Flake not only takes aim at Trump, he is also critical of the partisan gridlock in Congress and the behavior of his own party. He says that the “impulse to dehumanize, to ascribe the worst possible motives to people who in normal times would be regarded not as ‘the enemy’ but merely as political opponents, is a signal that something is terribly wrong.” This applies, of course, not only to Republicans but to all of us these days. In a chapter entitled “Country Before Party” he speculates that Lincoln, Teddy Roosevelt and Ronald Reagan might not be welcome in the Republican Party of today because they were pragmatic and willing to compromise to achieve important national goals. In a particularly powerful passage he argues that

populist resentments may feel good in the moment, but indulging them is destructive, and self-destructive, and offers no solutions to the very real problems that gave rise to the resentments in the first place. Manipulating populist resentments is the oldest trick in the book, and it is shameful. When we allow ourselves to prioritize winning at all costs over what is best for our country . . . then we have chosen our political interests over the public interest and in so doing we inflict great harm on the country.

This is certainly refreshing and welcome. But it will not endear Flake to the harder right elements in his own Party. He now has a challenger in the upcoming Arizona Republican primary, who called his refusal to support Trump “treacherous” and describes Flake’s policies as “America Last.” Trump won in Arizona over Clinton by only 49% to 45% — a far smaller margin than in West Virginia and the narrowest win for a Republican since 1996. So Flake will have both a vigorous Democratic opponent and his hard right challenger to consider. On top of this, his popularity rating in Arizona last fall was only 35%. All this has led The Atlantic magazine to wonder whether Jeff Flake is “too nice” for the Senate, noting that he sometimes seems as if “he has just crash-landed here in a time machine from some bygone era of seersucker suits and polite disagreements.”

It is hard for a progressive to wish a man like Flake political success. His views on most things are somewhat extreme, as befits his libertarian outlook. But on closer inspection he can’t be so easily dismissed.
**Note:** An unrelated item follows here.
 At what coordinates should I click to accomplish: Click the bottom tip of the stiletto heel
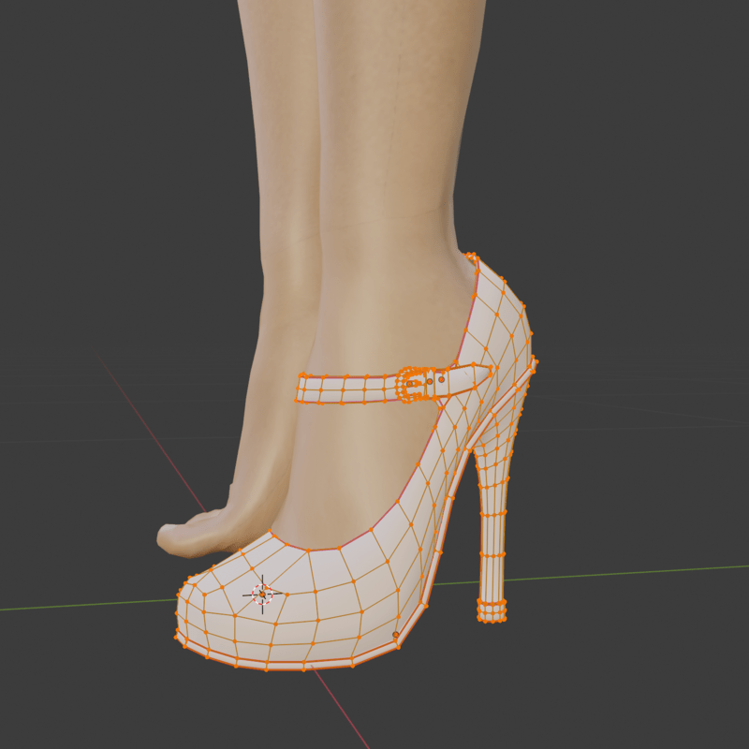pos(492,612)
Indeed, he may be an example of a middle course like the one Joe Manchin has attempted to take. For example, Flake is a globalist, believing that we all prosper through international trade agreements and calling for a renegotiation of NAFTA instead of a complete rejection of the treaty. He also flatly rejects Trump’s populist anti-immigrant stance and supported an end to the Cuban Trade Embargo.

Whatever can be said about Jeff Flake’s political views, it is plain he is driven by principle. It is hard to say the same about Joe Manchin. The best that can be said about Manchin’s behavior in the Senate is that he consistently votes in a way he thinks will help West Virginians. But his judgments on this are sometimes debatable, such as with his unflagging support for the coal industry. On matters affecting the nation more than the state, Manchin’s only “principle” is political survival. One can’t help wish for a West Virginia Senator who is willing openly to stand for country over party, for respect of the opponent even during disagreement, and for basic decency despite the political risk. Maybe this is the true middle course that, in the end, will be rewarded by voters.